Una de cuernos

 Motu proprio no he ido nunca a los toros, siempre he sido invitado a ir, que no conminado. He de confesar que hace tiempo que no planto la almohadilla en la barrera, amén de que no cuento por decenas las corridas presenciadas, aunque al menos las guardadas en la retina han sido en plazas señeras: Sevilla, El Puerto de Santa María o Pamplona. Con esto quiero decir que no soy aficionado, y no es por objeción de conciencia o por mera vergüenza, sino por no reunir lo necesario para serlo; pero que sí poseo los mimbres necesarios para escribir este artículo, para contar mi verdad taurina.

He crecido escuchando el ferviente debate sobre esta cuestión, y es hora de dejar, como he dicho más arriba, mi verdad en este espacio. Aunque el prefijo anti-, importado del griego, no me gusta, entiendo a los antitaurinos y su postura. Ya ven, empezamos fuerte. Percibir la tauromaquia como una actividad bárbara, como un “obsceno negocio que trafica con la tortura y la crueldad” entra dentro del espectro de lo razonable, según mi criterio. De hecho, he llegado a sentir en algún momento de alguna corrida la sensación de estar presenciando una tétrica función. Supongo que eso deben sentir todo el tiempo los que se autodenominan antitaurinos, a quienes, reitero, comprendo. 

Sin embargo, como una epifanía, envuelto por una pátina estética, he visto el arte. Aquello a lo que puede llamarse el arte. La poesía en un capote volando para guiar los envites instintivos de un animal bravo y noble. El lienzo de albero sobre el que se difuminan los destellos de una ceñida piel brillante y bordada, a la que baña el sol de las cinco de la tarde. Y lo he llegado a sentir, fugazmente, en el breve espacio que hallan las revelaciones artísticas. En el lapso en que se detiene el curso inexorable de la existencia. Creo, en resumidas cuentas, que la tauromaquia como arte es una liturgia, e igual que si se puede no llegar a entender a un sacerdote levantando una copa, puede no concebirse a un torero moviendo un trapo. Así lo veo, así os lo digo. 

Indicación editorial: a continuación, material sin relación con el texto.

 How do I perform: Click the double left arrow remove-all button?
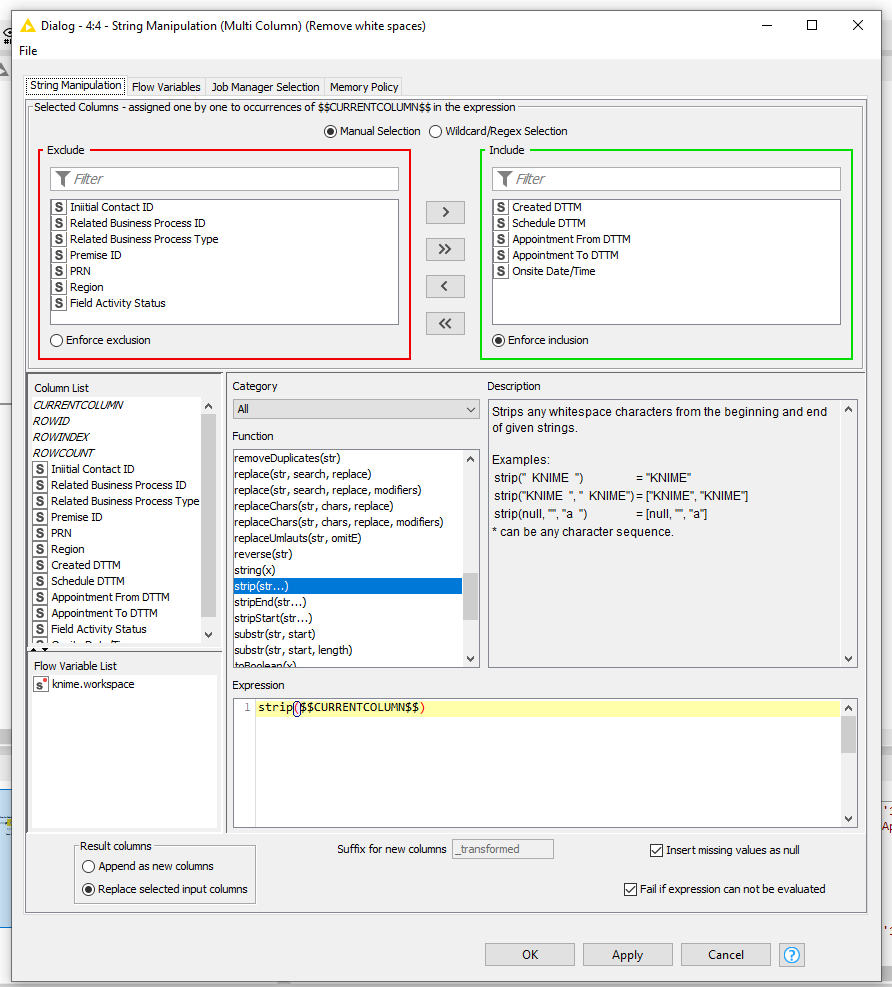point(445,323)
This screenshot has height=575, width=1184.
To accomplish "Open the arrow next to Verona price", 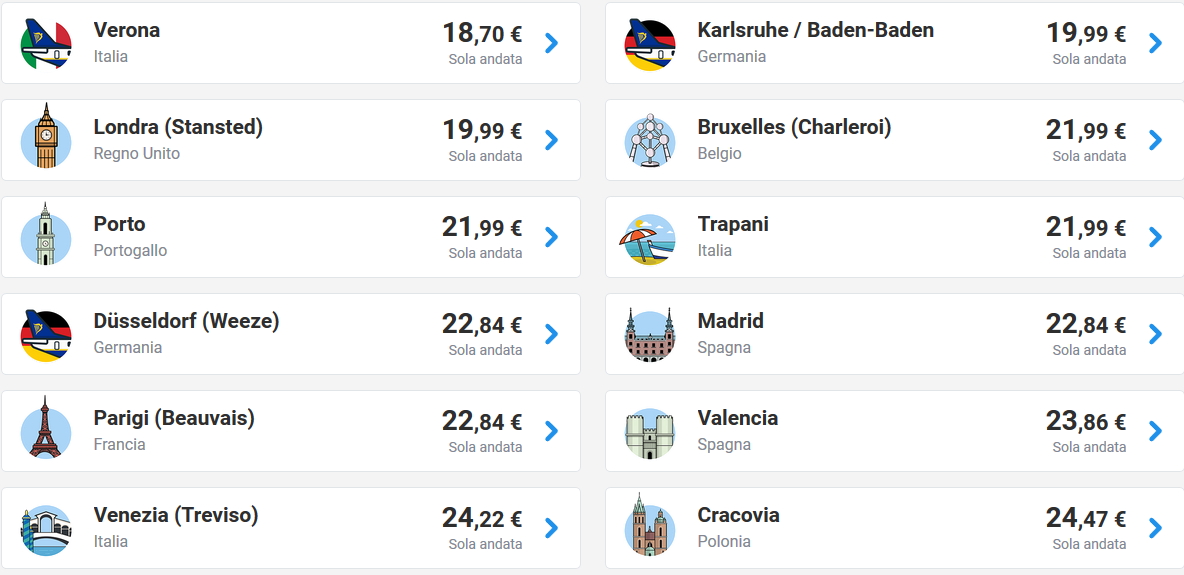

Ya que he mencionado lo del debate, sin entrar en la estupidez de muchos de los argumentos y las sendas réplicas—, me posicionaré en contra de la abolición. Quiero decir de la abolición a través de la inapelable ley. Considero, y esto puede ser una pista para el que la coja, que es acreedora de mucha razón la teoría de que la más efectiva forma de acabar con algo es la autodestrucción. Si la tauromaquia se autofagocita, que lo haga; va camino de ello si se observa el panorama actual. Pero que ningún elemento exógeno se la cargue, eso no lo comprendería.

Si les digo la verdad, me haría ilusión que este artículo no le gustara a nadie, y puede hasta que lo consiga. Me gusta hacer amigos. Entretanto, mientras deciden ustedes qué os ha parecido, seguiré a lo mío, atento a una eventual invitación, mas sosegado, impasible si esta no llega y al final los toros se embisten a sí mismos.

Cuidado con los cuernos, las astas en nuestro país son muy traicioneras —no sé qué quiero decir con esta frase pero me parece que quedaba bien—. Nos vemos en los toros, o no.